Masyarakat kini bisa melakukan pemesanan secara online melalui layanan resmi PINTAR BI untuk mendapatkan uang layak edar menjelang kebutuhan transaksi, termasuk momen Ramadan dan Lebaran.
Berikut informasi lengkap tukar uang baru sesuai laman Bank Indonesia.

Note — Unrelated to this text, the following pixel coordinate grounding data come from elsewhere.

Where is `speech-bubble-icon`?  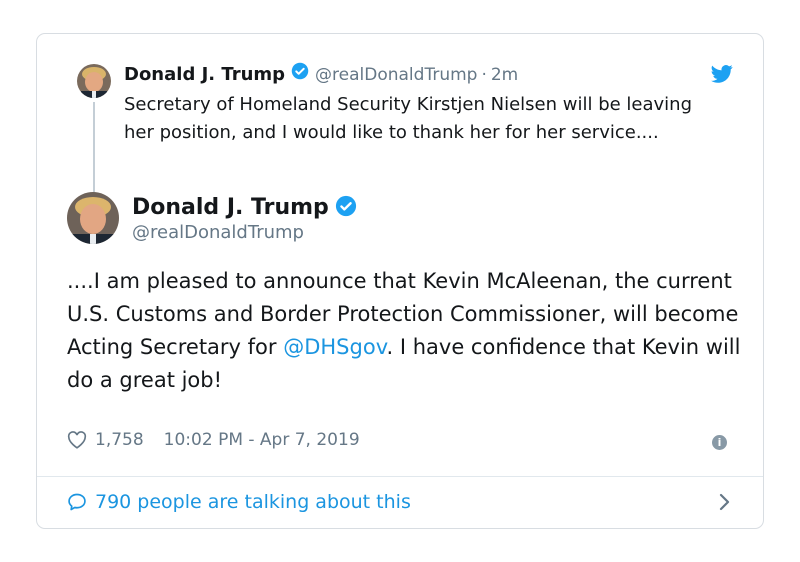
speech-bubble-icon is located at coordinates (77, 502).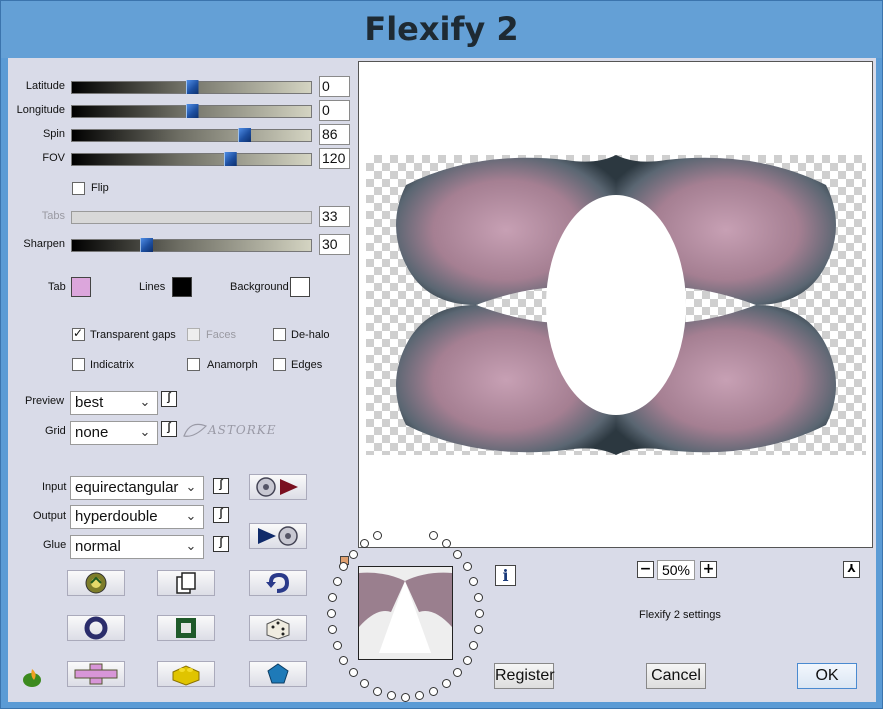 This screenshot has width=883, height=709. What do you see at coordinates (169, 429) in the screenshot?
I see `grid-link-icon: ∫` at bounding box center [169, 429].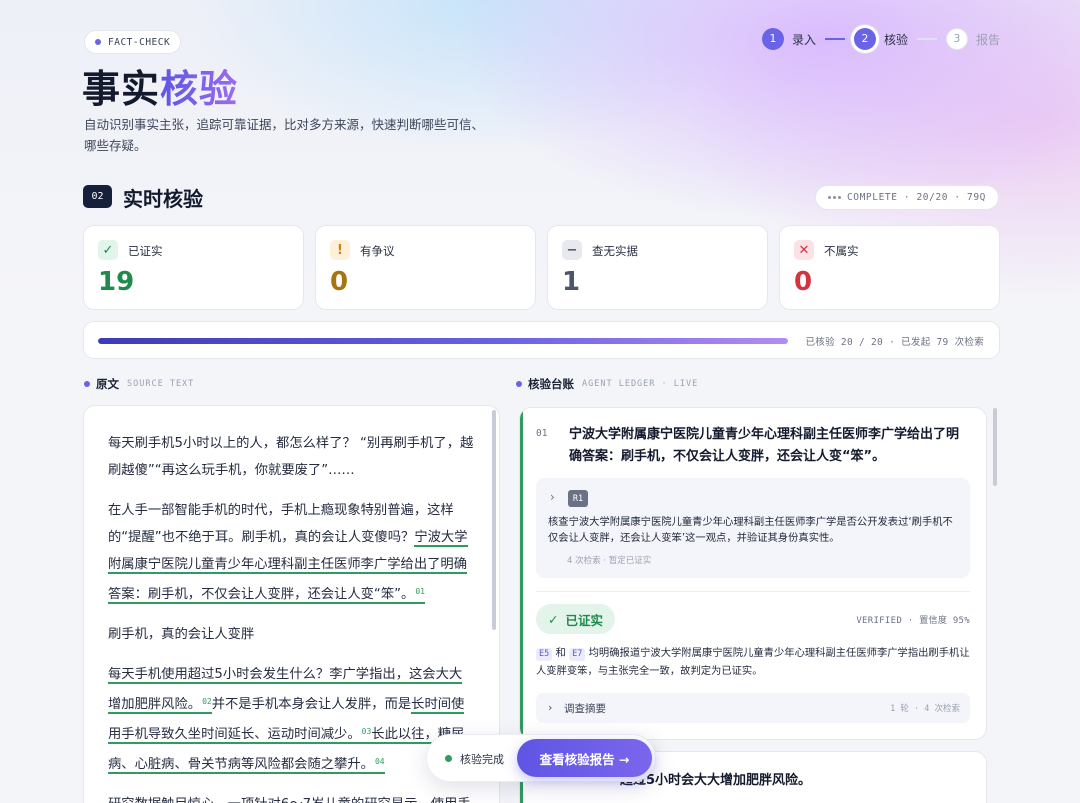 The width and height of the screenshot is (1080, 803). Describe the element at coordinates (772, 39) in the screenshot. I see `step-number: 1` at that location.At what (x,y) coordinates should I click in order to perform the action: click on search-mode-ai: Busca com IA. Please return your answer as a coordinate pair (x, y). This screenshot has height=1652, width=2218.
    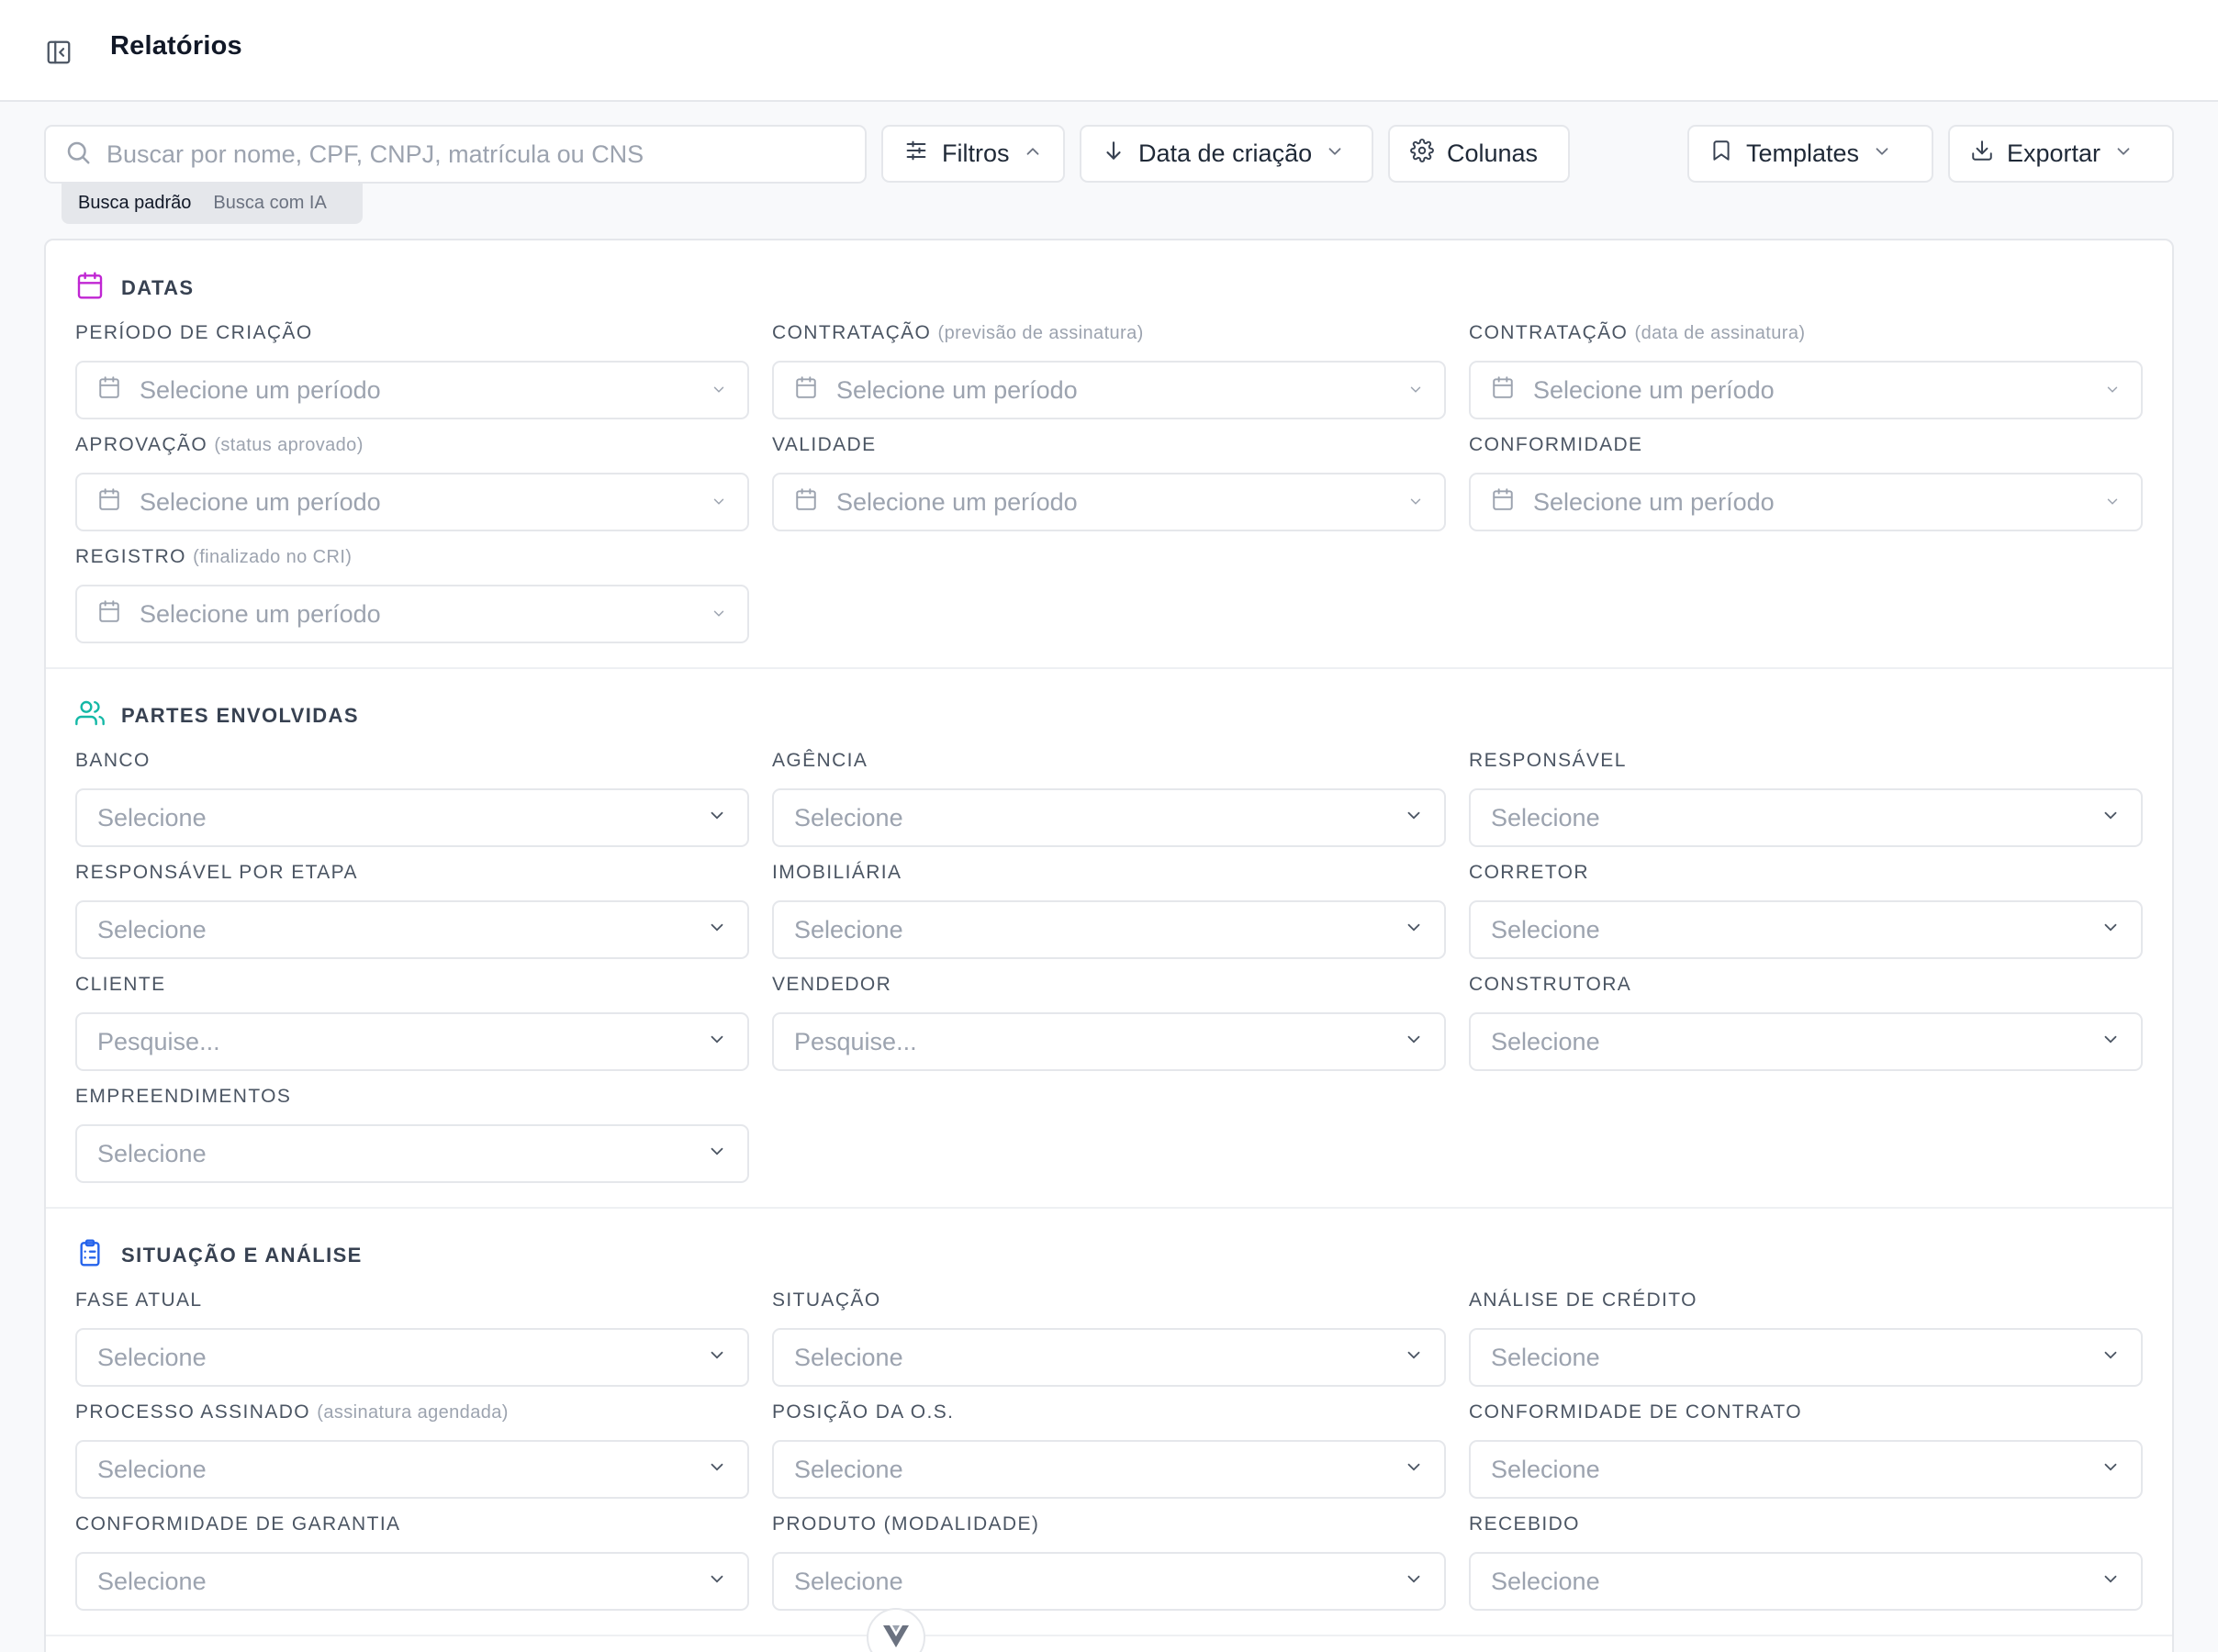
    Looking at the image, I should click on (270, 204).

Jadwal Penukaran Uang Baru 2026
Bank Indonesia membagi jadwal pemesanan berdasarkan wilayah yang dibagi dua yakni di Jawa dan luar Jawa:
-
Pulau Jawa
Pemesanan dibuka mulai 26 Februari 2026 pukul 08.00 WIB
Periode penukaran: 28 Februari – 15 Maret 2026 -
Luar Pulau Jawa seperti Sumatera, Kalimantan, Sulawesi, Bali, hingga Papua
Pemesanan dibuka mulai 27 Februari 2026 pukul 08.00 WIB
Periode penukaran: 28 Februari – 15 Maret 2026
Syarat Penukaran Uang Baru
Agar proses berjalan lancar, masyarakat wajib memenuhi beberapa ketentuan berikut:
-
Membawa KTP asli
-
Menunjukkan bukti pemesanan online
-
Membawa uang rupiah dengan jumlah pas
-
Uang disusun rapi sesuai pecahan dan tahun emisi
Batas Maksimal Penukaran
Bank Indonesia juga menetapkan batas maksimal penukaran dalam satu transaksi:
-
Pecahan Rp50.000 & Rp20.000: maksimal 50 lembar
-
Pecahan Rp10.000, Rp5.000, Rp2.000, Rp1.000: maksimal 100 lembar
Cara Daftar Tukar Uang Baru di PINTAR BI
Berikut langkah mudah melakukan pendaftaran online:
-
Akses situs resmi PINTAR BI di https://pintar.bi.go.id
-
Pilih menu Penukaran Uang Rupiah Melalui Kas Keliling
-
Tentukan lokasi kas keliling terdekat
-
Pilih jadwal penukaran yang tersedia
-
Isi data diri (nama, NIK, nomor HP, email)
-
Masukkan jumlah uang yang akan ditukar sesuai ketentuan
-
Unduh dan simpan bukti pemesanan
-
Bawa bukti tersebut saat datang ke lokasi penukaran
Jika kuota penuh, pengguna akan masuk ke sistem antrean (waiting room) sebelum bisa melanjutkan proses pemesanan.
Penting Diperhatikan
Pastikan hanya mengakses situs resmi PINTAR BI untuk menghindari penipuan. Selain itu, datang tepat waktu sesuai jadwal yang dipilih agar proses penukaran berjalan lancar.